C’est Thierry Pradel, directeur du musée Edmond Michelet de Brive qui l’a fait venir, souhaitant faire découvrir cet homme au destin hors norme. "Ce musée est un lieu de transmission. L’idée, c'était de transmettre la connaissance au public de ce personnage qui a sauvé des milliers de personnes. Puis, de faire connaitre ses photos qui sont de véritables archives d’un Paris oublié des années 50, 60, 70."
Son activité de faussaire
Fils d'immigrés russes juifs, né à Buenos Aires, il arrive en France en 1932. Il commence à travailler dans l’imprimerie, la teinturerie, puis comme assistant d’un ingénieur chimiste. Mais sa famille et lui sont arrêtés en 1943, envoyés au camp de Drancy puis libérés in extrémis grâce à leurs passeports argentins. Âgé de 17 ans, il décide de rentrer en résistance. Un groupe fait appel à lui pour ses compétences en décoloration des encres.
Adolfo a une expertise. Il transforme les méthodes de fabrication de faux papiers pour aider les juifs à se sauver et notamment les enfants juifs. Après, il expliquera aux autres faussaires comment faire. Ce qui a permis de sauver beaucoup, beaucoup de monde.
Sarah Kaminsky, fille d’Adolfo Kaminsky et auteure de "Adolfo Kaminsky, une vie de faussaire"
Après la guerre, ce maître faussaire ne s’arrête pas là. Il continue cette activité gratuitement pour toutes les causes qui lui paraissent justes. Pour les rescapés de la Shoah voulant émigrer vers la Palestine, alors sous occupation anglaise, pour les réseaux de libération de Guinée-Bissau, d’Angola, pour le Congrès national africain de Nelson Mandela, en lutte contre l’apartheid en Afrique du Sud. Il passe sa vie à fabriquer des faux papiers pour les combattants des dictatures (du Brésil à l’Argentine, en passant par Haïti).
Une passion et un métier : la photographie
Pour les faux papiers, Adolfo Kaminsky a toujours refusé d’être payé. Alors, il exerce le métier de photographe. La discipline devient surtout une passion qui démarre après la libération. La nuit, il capture les rues de Paris, le jour, il immortalise les gens et les métiers manuels.

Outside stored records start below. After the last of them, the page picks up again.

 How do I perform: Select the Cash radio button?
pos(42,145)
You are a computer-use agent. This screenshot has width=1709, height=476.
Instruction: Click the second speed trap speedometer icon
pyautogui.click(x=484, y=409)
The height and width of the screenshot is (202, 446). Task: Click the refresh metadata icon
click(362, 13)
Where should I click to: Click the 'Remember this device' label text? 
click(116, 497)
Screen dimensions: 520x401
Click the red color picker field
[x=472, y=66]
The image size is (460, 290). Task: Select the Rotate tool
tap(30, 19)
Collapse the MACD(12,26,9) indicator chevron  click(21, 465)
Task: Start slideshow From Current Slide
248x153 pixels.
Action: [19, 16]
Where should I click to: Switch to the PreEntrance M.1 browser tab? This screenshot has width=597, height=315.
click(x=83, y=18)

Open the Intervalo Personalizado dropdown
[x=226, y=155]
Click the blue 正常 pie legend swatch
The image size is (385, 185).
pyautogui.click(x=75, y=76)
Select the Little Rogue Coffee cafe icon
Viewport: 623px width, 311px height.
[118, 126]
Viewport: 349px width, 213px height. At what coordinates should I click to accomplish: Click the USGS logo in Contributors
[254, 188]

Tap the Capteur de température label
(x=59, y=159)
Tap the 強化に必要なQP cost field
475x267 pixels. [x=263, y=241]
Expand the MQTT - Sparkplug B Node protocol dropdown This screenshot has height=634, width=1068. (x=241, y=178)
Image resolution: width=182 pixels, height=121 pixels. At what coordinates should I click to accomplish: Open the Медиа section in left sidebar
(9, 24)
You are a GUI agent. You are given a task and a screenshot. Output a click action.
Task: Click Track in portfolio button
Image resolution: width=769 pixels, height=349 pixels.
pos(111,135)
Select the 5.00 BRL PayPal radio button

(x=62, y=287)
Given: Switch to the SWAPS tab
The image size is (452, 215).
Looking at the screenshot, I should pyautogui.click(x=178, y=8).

Il fait des photos dans Paris avec un regard sur la ville mélancolique. Ce qu’il veut raconter, ce sont ces années de guerre même plusieurs années plus tard. Dans ses clichés, les gens paraissent seuls… c’est son chagrin qui transparaît. Il porte aussi un grand intérêt aux petits métiers, aux choses de la fabrication… dans ses photos, on voit beaucoup de gens en train de fabriquer des choses comme lui le faisait minutieusement pendant la guerre.
Sarah Kaminsky, fille d’Adolfo Kaminsky et auteure de "Adolfo Kaminsky, une vie de faussaire"
Pour protéger sa famille, il a longtemps caché ses talents de faussaire et de photographe. Il ne tirait donc jamais ses photos. Ce n’est que tardivement que ses enfants découvrent son œuvre. En découvrant ses photos, Sarah raconte "c’était clair. Ça ne pouvait être que lui. Je l’ai tout de suite reconnu. Mon père [était] jovial dans la vie et pourtant il [portait] une mélancolie en lui qui ne se [voyait] pas de suite, mais qu’on [connaissait]."
Le musée d’art et d’histoire Edmond Michelet de Brive présente cette exposition jusqu’au 23 avril 2023.